[Data for locating text and elements]
##########

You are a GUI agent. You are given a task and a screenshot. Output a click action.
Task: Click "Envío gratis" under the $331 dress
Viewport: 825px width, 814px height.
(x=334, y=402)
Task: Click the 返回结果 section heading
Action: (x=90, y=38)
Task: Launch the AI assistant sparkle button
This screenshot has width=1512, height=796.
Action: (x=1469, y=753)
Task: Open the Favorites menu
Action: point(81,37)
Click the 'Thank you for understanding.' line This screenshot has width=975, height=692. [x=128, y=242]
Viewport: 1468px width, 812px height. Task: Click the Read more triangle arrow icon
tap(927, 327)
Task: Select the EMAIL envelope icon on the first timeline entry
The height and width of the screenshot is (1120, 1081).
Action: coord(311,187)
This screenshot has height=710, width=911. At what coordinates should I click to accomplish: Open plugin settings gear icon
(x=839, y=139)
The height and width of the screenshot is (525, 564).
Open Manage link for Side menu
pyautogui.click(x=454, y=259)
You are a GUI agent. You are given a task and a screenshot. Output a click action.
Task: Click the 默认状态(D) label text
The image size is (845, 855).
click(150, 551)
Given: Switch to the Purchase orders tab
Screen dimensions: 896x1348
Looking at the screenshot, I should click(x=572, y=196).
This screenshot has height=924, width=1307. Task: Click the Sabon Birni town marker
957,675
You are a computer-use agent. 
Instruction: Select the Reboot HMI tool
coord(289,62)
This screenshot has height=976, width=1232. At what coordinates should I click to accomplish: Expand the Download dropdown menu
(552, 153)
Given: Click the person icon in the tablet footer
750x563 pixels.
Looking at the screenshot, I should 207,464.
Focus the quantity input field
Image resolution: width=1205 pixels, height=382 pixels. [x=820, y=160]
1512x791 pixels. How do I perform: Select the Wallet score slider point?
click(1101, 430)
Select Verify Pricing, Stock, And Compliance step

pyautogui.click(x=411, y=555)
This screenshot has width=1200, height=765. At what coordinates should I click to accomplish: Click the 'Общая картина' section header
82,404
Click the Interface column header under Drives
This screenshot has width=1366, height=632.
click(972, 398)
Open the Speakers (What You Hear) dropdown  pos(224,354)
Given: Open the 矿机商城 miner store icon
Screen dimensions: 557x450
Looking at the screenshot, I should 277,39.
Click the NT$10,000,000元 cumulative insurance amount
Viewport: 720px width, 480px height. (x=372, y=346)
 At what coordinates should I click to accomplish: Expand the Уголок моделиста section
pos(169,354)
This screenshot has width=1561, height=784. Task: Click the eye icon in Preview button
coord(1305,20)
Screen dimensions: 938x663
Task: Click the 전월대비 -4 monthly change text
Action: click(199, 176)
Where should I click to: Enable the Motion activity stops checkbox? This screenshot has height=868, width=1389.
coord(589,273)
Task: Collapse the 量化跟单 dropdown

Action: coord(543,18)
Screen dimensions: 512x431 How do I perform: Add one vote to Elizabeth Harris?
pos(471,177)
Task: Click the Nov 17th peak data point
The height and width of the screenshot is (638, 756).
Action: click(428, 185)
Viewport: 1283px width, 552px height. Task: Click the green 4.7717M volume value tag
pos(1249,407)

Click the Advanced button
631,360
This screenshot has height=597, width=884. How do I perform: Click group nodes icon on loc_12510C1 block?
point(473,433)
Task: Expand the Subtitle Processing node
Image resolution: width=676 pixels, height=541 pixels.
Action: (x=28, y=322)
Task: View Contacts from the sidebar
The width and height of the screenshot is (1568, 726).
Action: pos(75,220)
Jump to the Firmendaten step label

##########

• _AIM OF THE TASK_:
Turn every line of the data above into a Markdown table with the columns Row and Line. Number each row, and skip blank lines.

• _SOLUTION BELOW_:
| Row | Line |
|---|---|
| 1 | You are a GUI agent. You are given a task and a screenshot. Output a click action. |
| 2 | Task: Click "Envío gratis" under the $331 dress |
| 3 | Viewport: 825px width, 814px height. |
| 4 | (x=334, y=402) |
| 5 | Task: Click the 返回结果 section heading |
| 6 | Action: (x=90, y=38) |
| 7 | Task: Launch the AI assistant sparkle button |
| 8 | This screenshot has width=1512, height=796. |
| 9 | Action: (x=1469, y=753) |
| 10 | Task: Open the Favorites menu |
| 11 | Action: point(81,37) |
| 12 | Click the 'Thank you for understanding.' line This screenshot has width=975, height=692. [x=128, y=242] |
| 13 | Viewport: 1468px width, 812px height. Task: Click the Read more triangle arrow icon |
| 14 | tap(927, 327) |
| 15 | Task: Select the EMAIL envelope icon on the first timeline entry |
| 16 | The height and width of the screenshot is (1120, 1081). |
| 17 | Action: coord(311,187) |
| 18 | This screenshot has height=710, width=911. At what coordinates should I click to accomplish: Open plugin settings gear icon |
| 19 | (x=839, y=139) |
| 20 | The height and width of the screenshot is (525, 564). |
| 21 | Open Manage link for Side menu |
| 22 | pyautogui.click(x=454, y=259) |
| 23 | You are a GUI agent. You are given a task and a screenshot. Output a click action. |
| 24 | Task: Click the 默认状态(D) label text |
| 25 | The image size is (845, 855). |
| 26 | click(150, 551) |
| 27 | Given: Switch to the Purchase orders tab |
| 28 | Screen dimensions: 896x1348 |
| 29 | Looking at the screenshot, I should click(x=572, y=196). |
| 30 | This screenshot has height=924, width=1307. Task: Click the Sabon Birni town marker |
| 31 | 957,675 |
| 32 | You are a computer-use agent.  |
| 33 | Instruction: Select the Reboot HMI tool |
| 34 | coord(289,62) |
| 35 | This screenshot has height=976, width=1232. At what coordinates should I click to accomplish: Expand the Download dropdown menu |
| 36 | (552, 153) |
| 37 | Given: Click the person icon in the tablet footer |
| 38 | 750x563 pixels. |
| 39 | Looking at the screenshot, I should 207,464. |
| 40 | Focus the quantity input field |
| 41 | Image resolution: width=1205 pixels, height=382 pixels. [x=820, y=160] |
| 42 | 1512x791 pixels. How do I perform: Select the Wallet score slider point? |
| 43 | click(1101, 430) |
| 44 | Select Verify Pricing, Stock, And Compliance step |
| 45 | pyautogui.click(x=411, y=555) |
| 46 | This screenshot has width=1200, height=765. At what coordinates should I click to accomplish: Click the 'Общая картина' section header |
| 47 | 82,404 |
| 48 | Click the Interface column header under Drives |
| 49 | This screenshot has width=1366, height=632. |
| 50 | click(972, 398) |
| 51 | Open the Speakers (What You Hear) dropdown  pos(224,354) |
| 52 | Given: Open the 矿机商城 miner store icon |
| 53 | Screen dimensions: 557x450 |
| 54 | Looking at the screenshot, I should 277,39. |
| 55 | Click the NT$10,000,000元 cumulative insurance amount |
| 56 | Viewport: 720px width, 480px height. (x=372, y=346) |
| 57 |  At what coordinates should I click to accomplish: Expand the Уголок моделиста section |
| 58 | pos(169,354) |
| 59 | This screenshot has width=1561, height=784. Task: Click the eye icon in Preview button |
| 60 | coord(1305,20) |
| 61 | Screen dimensions: 938x663 |
| 62 | Task: Click the 전월대비 -4 monthly change text |
| 63 | Action: click(199, 176) |
| 64 | Where should I click to: Enable the Motion activity stops checkbox? This screenshot has height=868, width=1389. |
| 65 | coord(589,273) |
| 66 | Task: Collapse the 量化跟单 dropdown |
| 67 | Action: coord(543,18) |
| 68 | Screen dimensions: 512x431 How do I perform: Add one vote to Elizabeth Harris? |
| 69 | pos(471,177) |
| 70 | Task: Click the Nov 17th peak data point |
| 71 | The height and width of the screenshot is (638, 756). |
| 72 | Action: click(428, 185) |
| 73 | Viewport: 1283px width, 552px height. Task: Click the green 4.7717M volume value tag |
| 74 | pos(1249,407) |
| 75 | Click the Advanced button |
| 76 | 631,360 |
| 77 | This screenshot has height=597, width=884. How do I perform: Click group nodes icon on loc_12510C1 block? |
| 78 | point(473,433) |
| 79 | Task: Expand the Subtitle Processing node |
| 80 | Image resolution: width=676 pixels, height=541 pixels. |
| 81 | Action: (x=28, y=322) |
| 82 | Task: View Contacts from the sidebar |
| 83 | The width and height of the screenshot is (1568, 726). |
| 84 | Action: pos(75,220) |
| 85 | Jump to the Firmendaten step label |